〇柏木哲夫(精神医学、心身医学、緩和医療)
「ホスピスがささえるいのちの意味」
ⅳ(概要)「生命」と「いのち」の違い(中略)宗教をもたない人間が、死を目前にしたときに、どうすればいいのか。
128(死の意味)それが誰の死なのかとか、その人と自分とのかかわり方によって、死の意味というのはまったく違ってくるんですよ。
133(生命といのち)つまり人間のメンタルな心理的反応のなかに、じつは生や死が埋め込まれているのではないか。(中略)134 いのちというのは閉じ込められているのではなく、非常に広がりを持っていて、有限な生命に対して無限性を持っている。
136(ホスピスの定義)その定義とは、その人がその人らしい生を全うするのを支えることがホスピスの仕事である。
139(言葉の深さ)きっとそういう場所で出た言葉とか、最後に限られた時間と限られた選択肢のなかで、その人がしたいと言ったことの内容の深さというのは、たぶん他人には絶対にわからないことだと思います。140(いのち論)いのちを支える、サポートするというのは、単にその人の生だけを支えるというのではなく、死を超えて伝わっていくものを支えるというふうに考えていけるとすれば、もっと希望があるのかもしれない
141(「からだは痩せても、いのちは太る)」)
142(死の受容)この種の仕事のむずかしさは、検証ができないということなんです。
147(共感を求める)個人教で死ぬのは、まさに一つの生きざま、一つの死にざまであると思います。(中略)ただし、私の経験では、すべての人に例外なく共通していることは、自分の気持ちや、自分の考えていることをわかってほしいということなんです。

▶ [目標]
抜粋の冒頭で、柏木哲夫の名前の後の括弧に書かれている分野をすべて挙げよ。 次の記録は、この抜粋とは関係がない。

▶ [情報]
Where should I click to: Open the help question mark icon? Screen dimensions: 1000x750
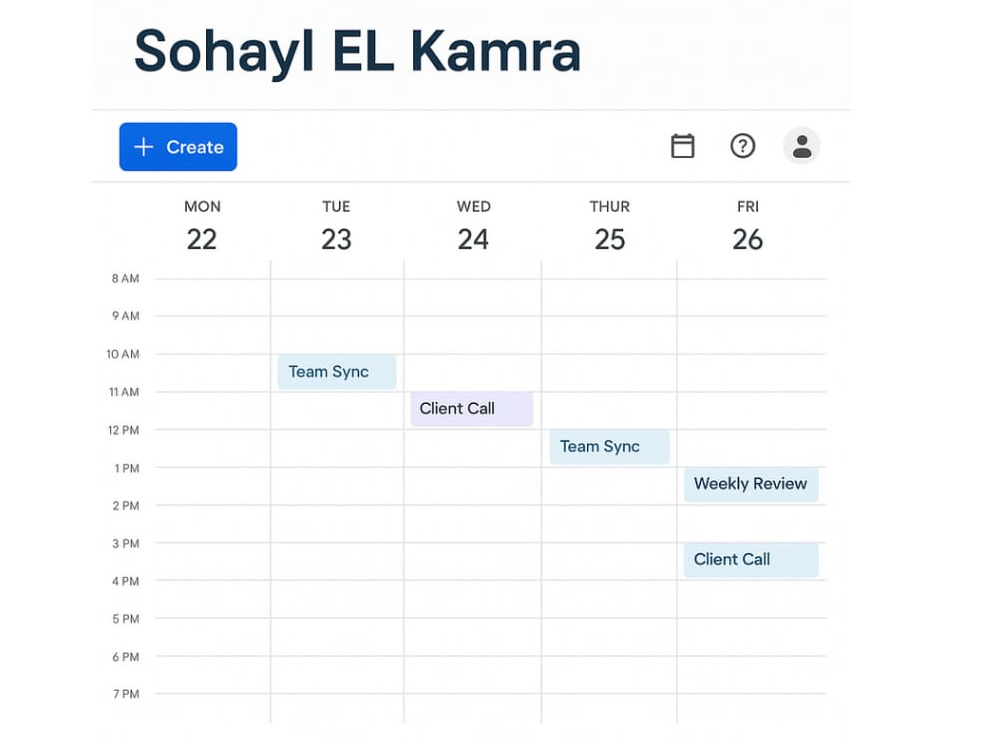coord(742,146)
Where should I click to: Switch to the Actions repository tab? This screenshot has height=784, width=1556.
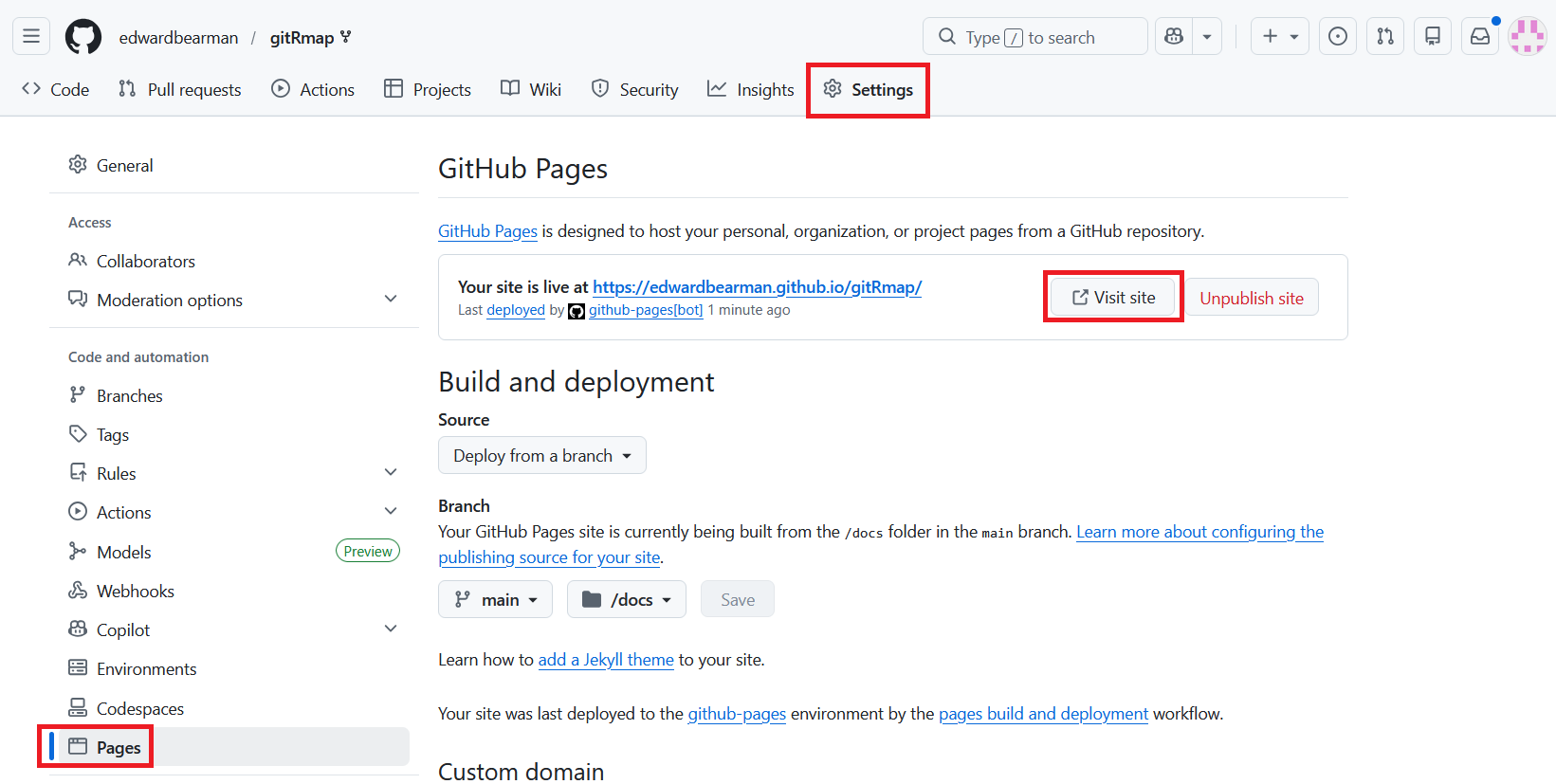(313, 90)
==
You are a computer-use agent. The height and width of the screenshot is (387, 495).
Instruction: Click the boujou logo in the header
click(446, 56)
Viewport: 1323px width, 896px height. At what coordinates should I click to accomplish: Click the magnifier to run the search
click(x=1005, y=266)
...
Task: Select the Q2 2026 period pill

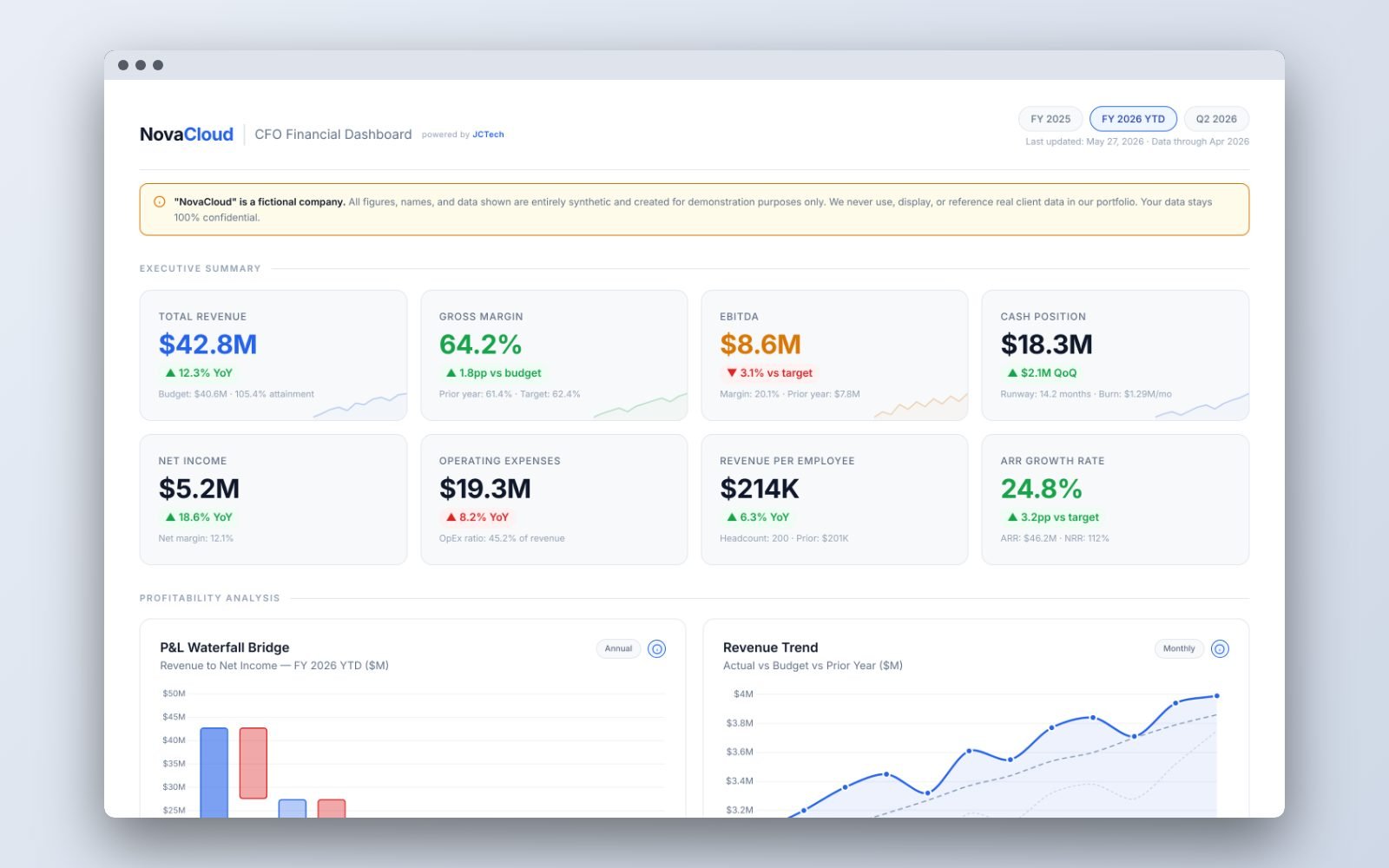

▶ [解答]
精神医学、心身医学、緩和医療